New Mexico Family Faces Rare Genetic Condition After Soccer Incident

In a shocking incident during a soccer game in 2021, Sakura Tafoya, a four-year-old girl from Santa Fe, New Mexico, experienced a severe medical emergency that revealed a rare genetic condition known as cerebral cavernous malformation (CCM). Following a header in the game, Sakura fell to the ground, struggling to get back up, slurring her words, and ultimately requiring emergency medical assistance. Initial scans revealed a pool of blood on one side of her brain, a result of the dangerous malformations that characterize CCM.

Cerebral cavernous malformations are clusters of blood vessels that are prone to leaking, which can lead to various neurological issues, including seizures, chronic headaches, and even paralysis. Although the condition is rare, affecting approximately 1 in 500 people, it is notably more prevalent in New Mexico, particularly among those of Hispanic heritage. According to estimates from the Alliance to Cure Cavernous Malformation, about 20% of people with the condition have an inherited form, as seen in Sakura’s case.

Genetic Links to Early Settlers

Researchers have traced the CCM1 mutation, responsible for a significant portion of familial cases, back to early Spanish settlers in New Mexico. Dr. Tarun Girotra, a neurologist at the University of New Mexico Health Sciences Center, stated, “In New Mexico, we see it every day.” This statement reflects the stark difference in the prevalence of CCM in the region compared to other areas, where he previously observed only a handful of cases during his five years of training.
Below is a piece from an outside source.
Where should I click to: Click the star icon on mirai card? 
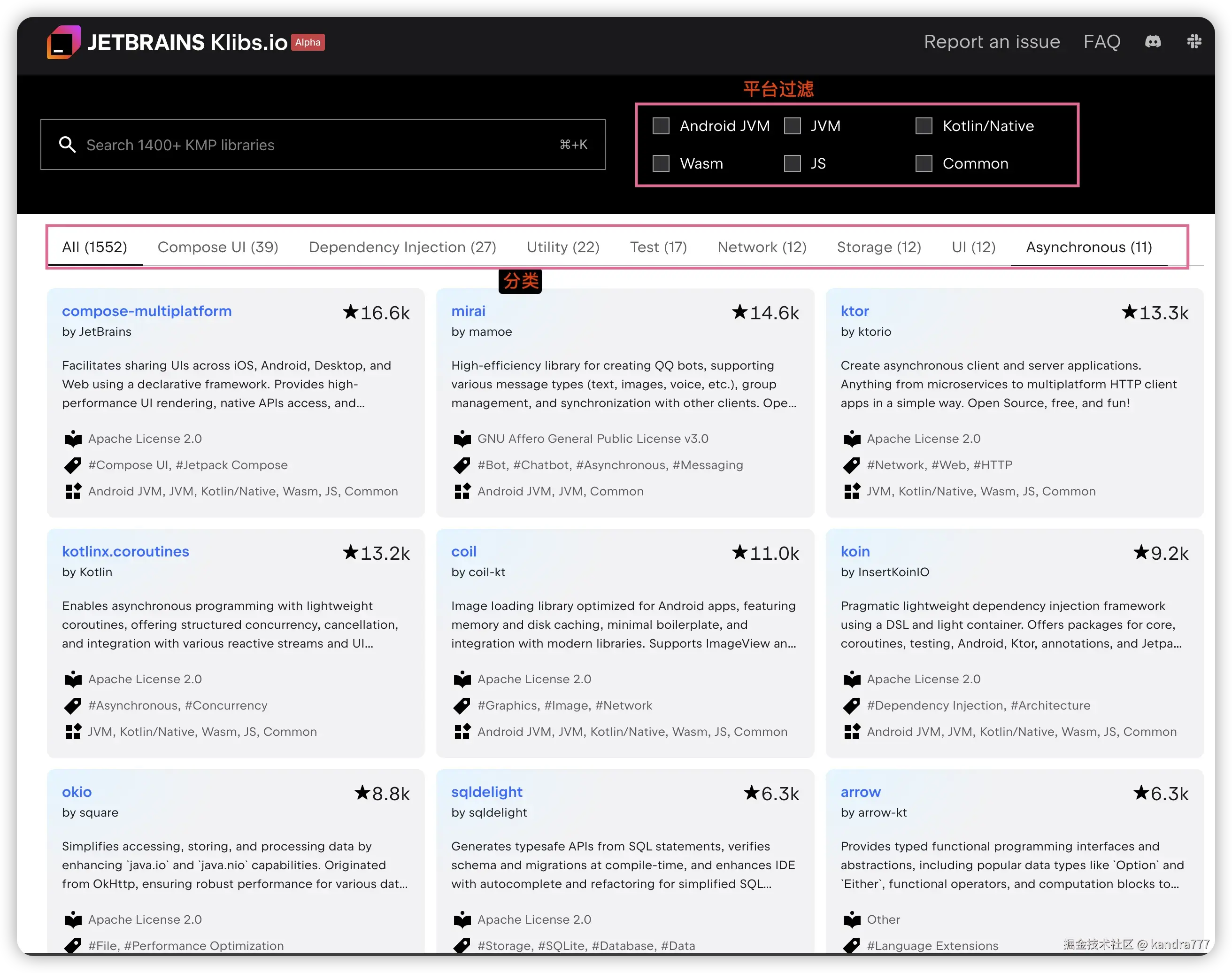pyautogui.click(x=739, y=312)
Upon arrival at Christus St. Vincent Regional Medical Center, Sakura began experiencing seizures, prompting her transfer to UNM Hospital. Her mother, Kristina Tafoya, described the experience as a surreal blur, marked by fear and uncertainty. Scans revealed that a cluster of blood vessels had leaked blood into her brain tissue, creating a critical situation.

The malformations, often likened to clusters of mulberries, occur when capillaries with abnormally thin walls come together, leading to leaks. Dr. Leslie Morrison, a retired pediatric neurologist, emphasized the serious implications of these lesions, stating they can result in seizures, headaches, and, in severe cases, stroke or death. Inherited forms of CCM are particularly concerning, as they can result in numerous lesions within a single patient.
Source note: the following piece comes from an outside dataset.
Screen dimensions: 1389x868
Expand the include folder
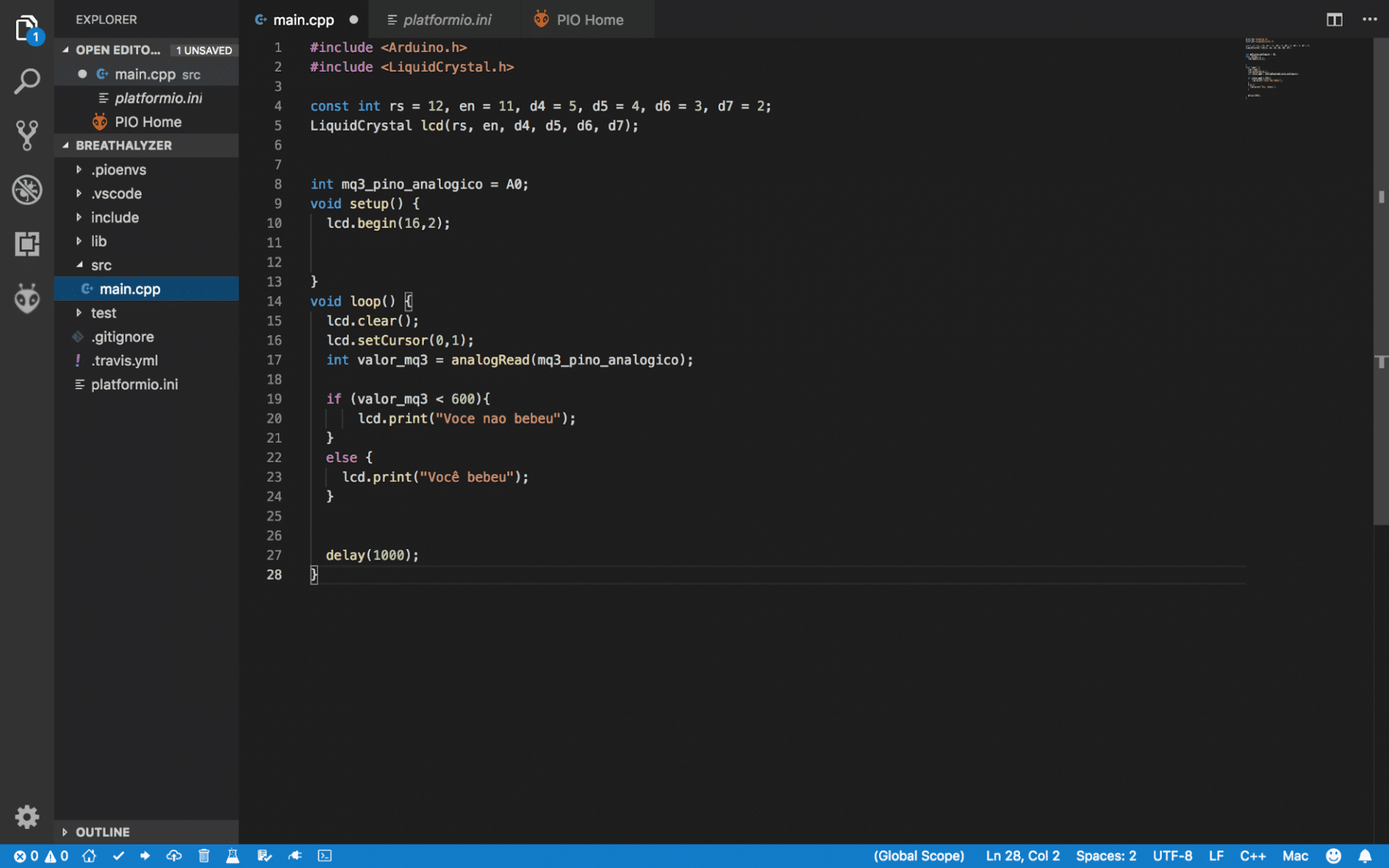tap(114, 217)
Family History and Ongoing Care

The Tafoya family’s experience with CCM did not begin with Sakura. Jared Tafoya, Sakura’s father, reported having recurring headaches during his Navy training, which led to imaging that revealed multiple spots in his brain and spinal column. Although he was unaware of CCM at the time, further testing later confirmed he also had the condition.
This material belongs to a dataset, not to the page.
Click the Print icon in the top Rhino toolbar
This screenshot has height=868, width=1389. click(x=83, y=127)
In New Mexico, approximately 80% of CCM cases are sporadic, meaning they appear without a family history. However, the remaining 20% are genetic, with the CCM1 mutation being particularly common in Hispanic families. The condition’s inheritance pattern suggests a 50% chance of transmission from an affected parent to a child.

Surgery to address Sakura’s brain bleed was not an option due to the location of the malformation. Doctors hoped for spontaneous healing, which fortunately occurred within 24 hours. Despite this, the leaky capillaries remain, as there is currently no cure for CCM. Ongoing treatment focuses on managing symptoms, particularly seizures, through regular medication and monitoring.

Research into CCM is ongoing, with recent studies suggesting that lifestyle changes, such as vitamin D supplementation and maintaining healthy blood pressure, may help manage the condition. The New Mexico Legislature has also supported CCM research, contributing over $600,000 to initiatives at the UNM Health Sciences Center in recent years.

As Sakura continues her recovery, she undergoes regular MRIs and medication checks to monitor her condition. Today, she is a typical third grader, enjoying reading and art while expressing aspirations of becoming a tattoo artist. In a poignant gesture, Kristina Tafoya plans to have a tattoo of Sakura’s brain imaging, illustrating their unique journey with the condition.

While the Tafoya family strives to live life to the fullest, concerns about another potential brain bleed linger. Kristina Tafoya noted the delicate balance between encouraging Sakura to engage in activities and the fear of injury. “We try not to limit her,” she explained, “but the fear of her hitting her head definitely makes us hold back.”

As they navigate the complexities of living with CCM, the Tafoyas embody resilience and hope amidst the challenges presented by this rare genetic condition.